GIVEN EXERCISE — Please answer from the ignition device description: in what form is the high voltage source designed to make the device particularly simple and functionally reliable?

DOCUMENT SEGMENT —
BRIEF DESCRIPTION OF THE DRAWINGS
[0016] The features of the invention believed to be novel and the
elements characteristic of the invention are set forth with
particularity in the appended claims. The figures are for
illustration purposes only and are not drawn to scale. The
invention itself, however, both as to organization and method of
operation, may best be understood by reference to the detailed
description which follows taken in conjunction with the
accompanying drawings in which:
[0017] FIG. 1 shows a schematic representation of a preferred
embodiment of an ignition device according to the invention;
and
[0018] FIG. 2 shows a schematic representation of an alternative
preferred embodiment of an ignition device according to the
invention.
DESCRIPTION OF THE PREFERRED EMBODIMENT(S)
[0019] In describing the preferred embodiment of the present
invention, reference will be made herein to FIGS. 1-2 of the
drawings in which like numerals refer to like features of the
invention.
[0020] In an ignition device, according to the invention the spark
plug has a third electrode, wherein the output of the high
frequency voltage source is electrically connected to the third
electrode via a second electrical conductor path such that the high
frequency alternating voltage is applied to the third
electrode.
[0021] This has the advantage that two active electrodes are
available so that, following the ignition of a plasma between the
two electrodes of the spark plug through the high voltage pulse,
the high frequency alternating voltage can immediately continue to
couple energy into the plasma at a significantly lower level of the
electrical voltage.
[0022] The frequency-selective transmission, for example of only a
desired frequency band, from the high frequency voltage source to
the third electrode of the spark plug is achieved in that an
isolating element in the form of a frequency-selective filter, in
particular in the form of a band pass filter, is electrically
looped into the second electrical conductor path between the third
electrode of the spark plug and the output of the high frequency
voltage source.
[0023] A particularly simple and functionally reliable ignition
device is achieved in that the high voltage source is designed in
the form of an ignition coil.
[0024] A protection of the high frequency voltage source against
overvoltage is achieved in that a protective circuit is
electrically looped into the second conductor path between the
third electrode of the spark plug and the output of the high
frequency voltage source which blocks a sparkover of the high
voltage pulse from the high voltage source to the output of the
high frequency voltage source.

RECORDED INFORMATION —
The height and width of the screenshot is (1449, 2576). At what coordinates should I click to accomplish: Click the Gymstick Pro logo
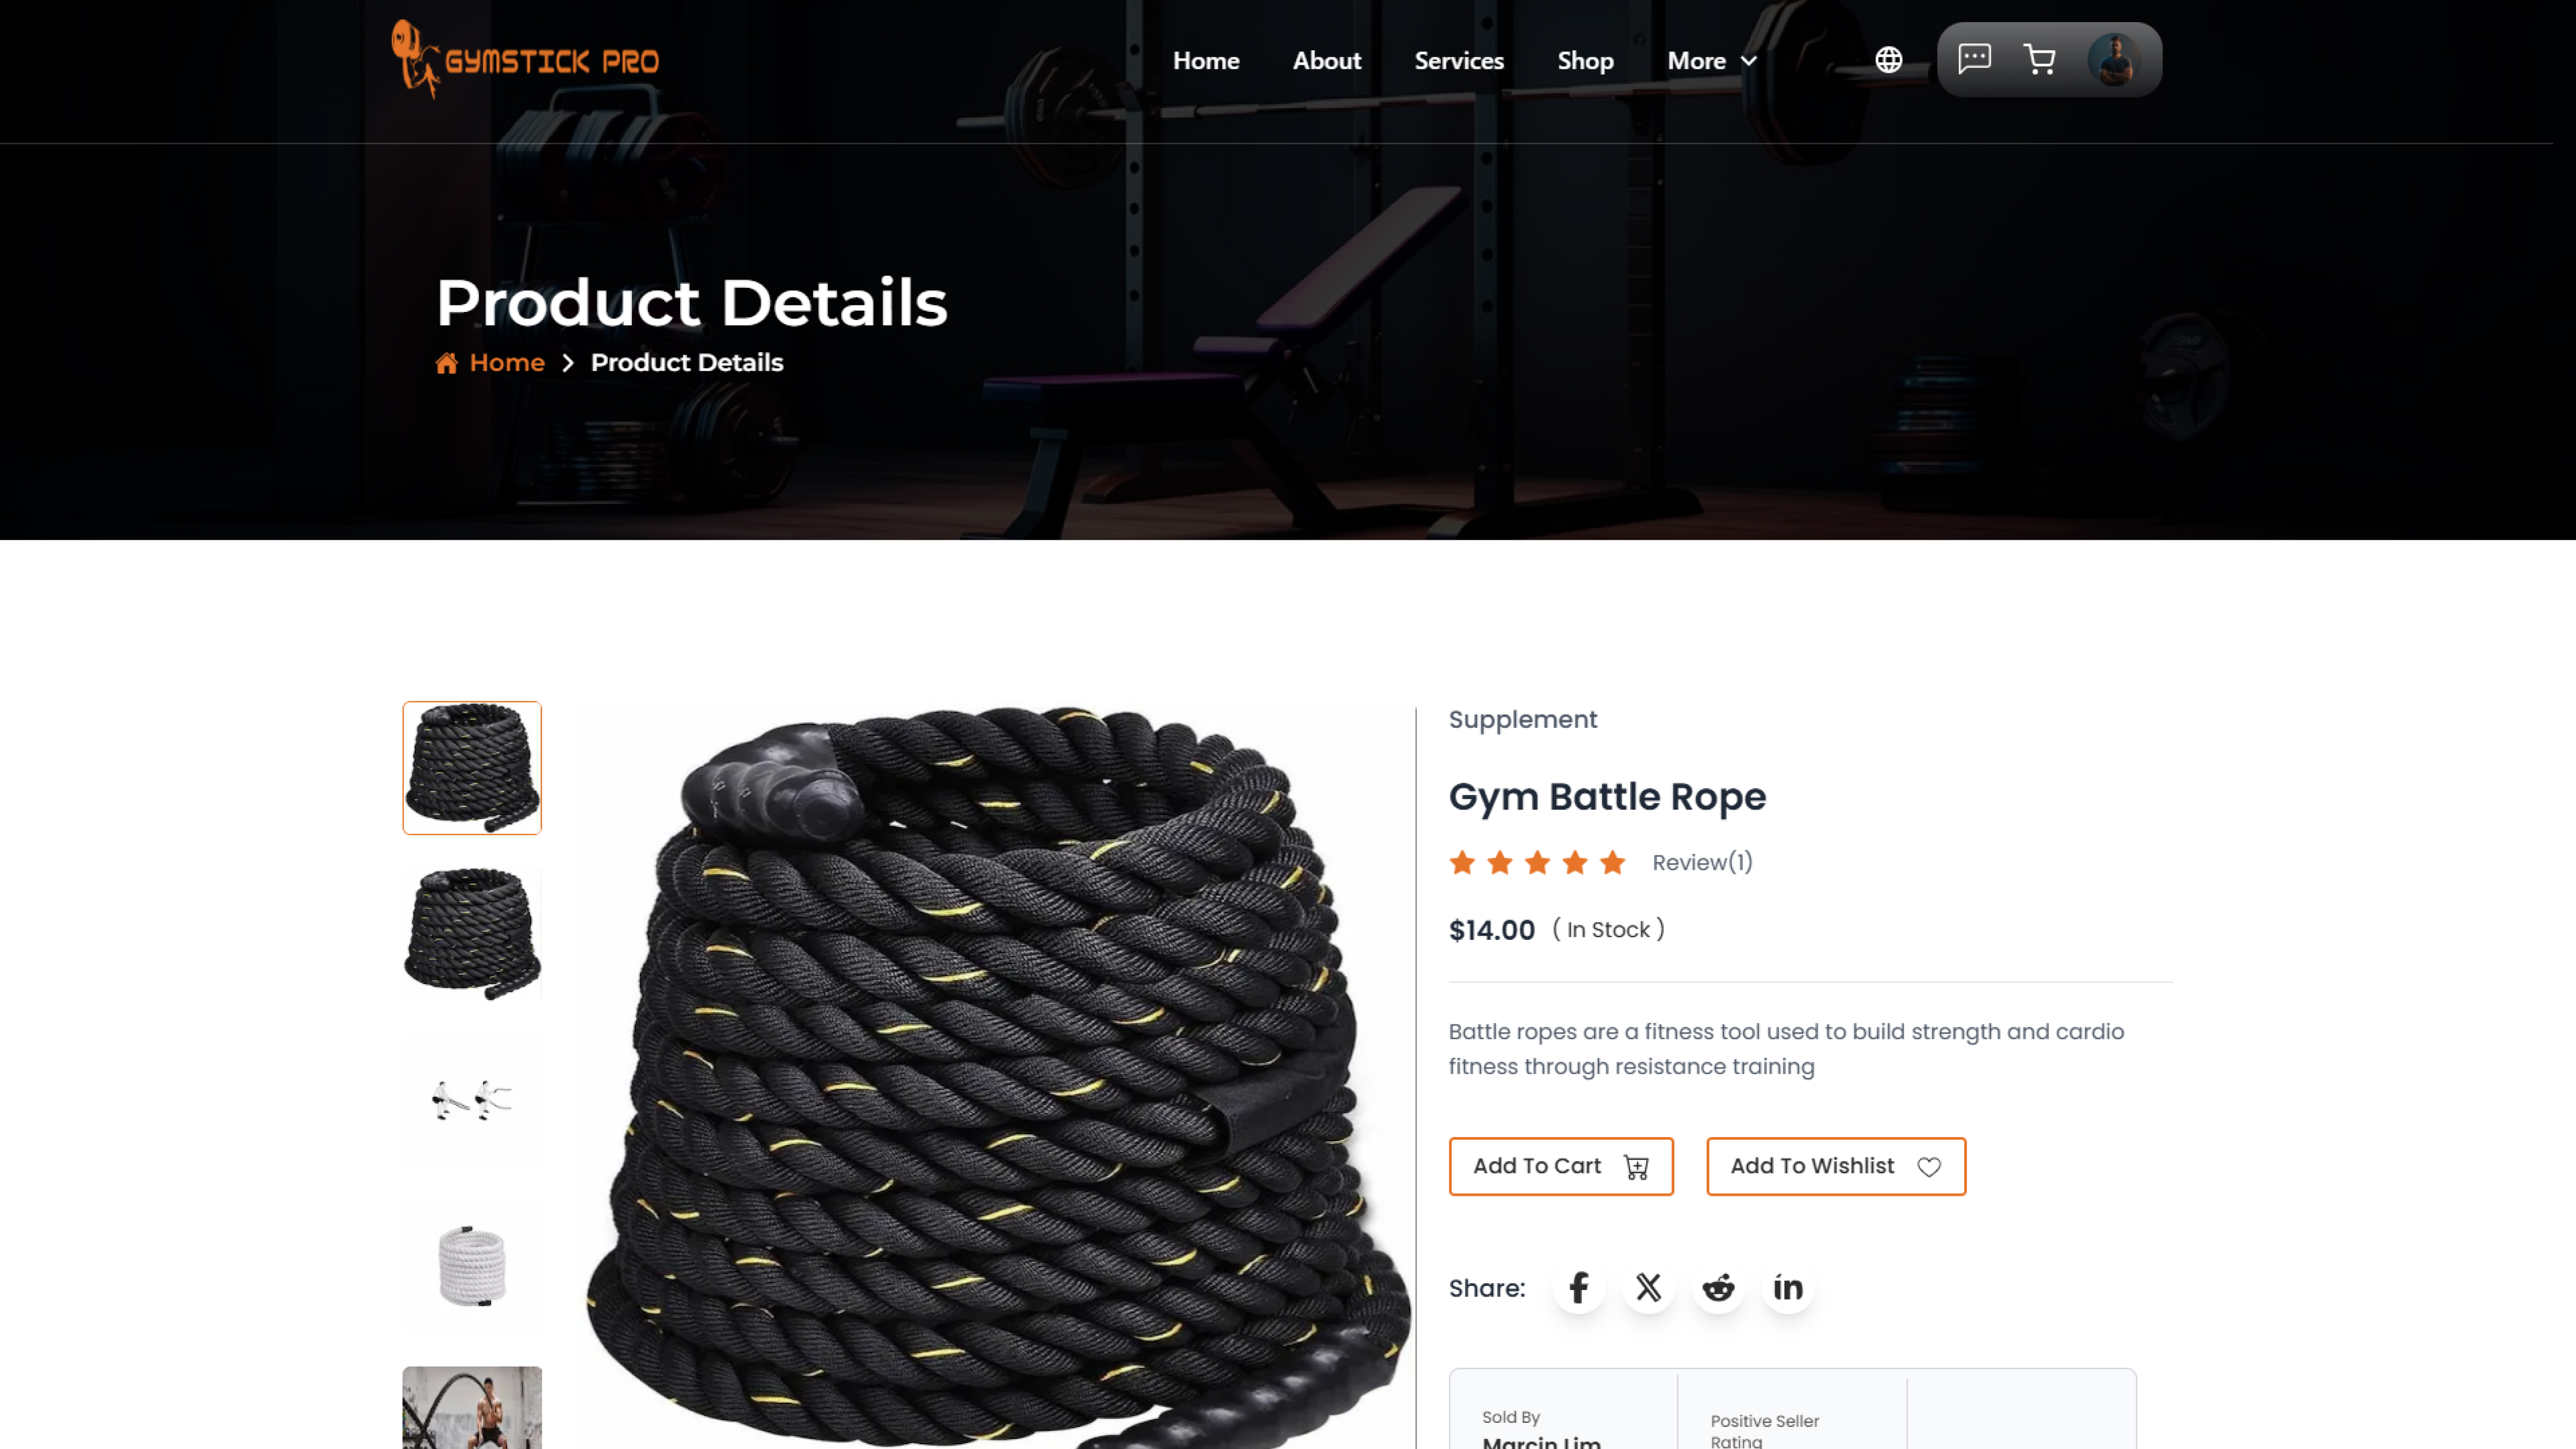(x=526, y=60)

CORRECT OUTPUT — In the form of an ignition coil.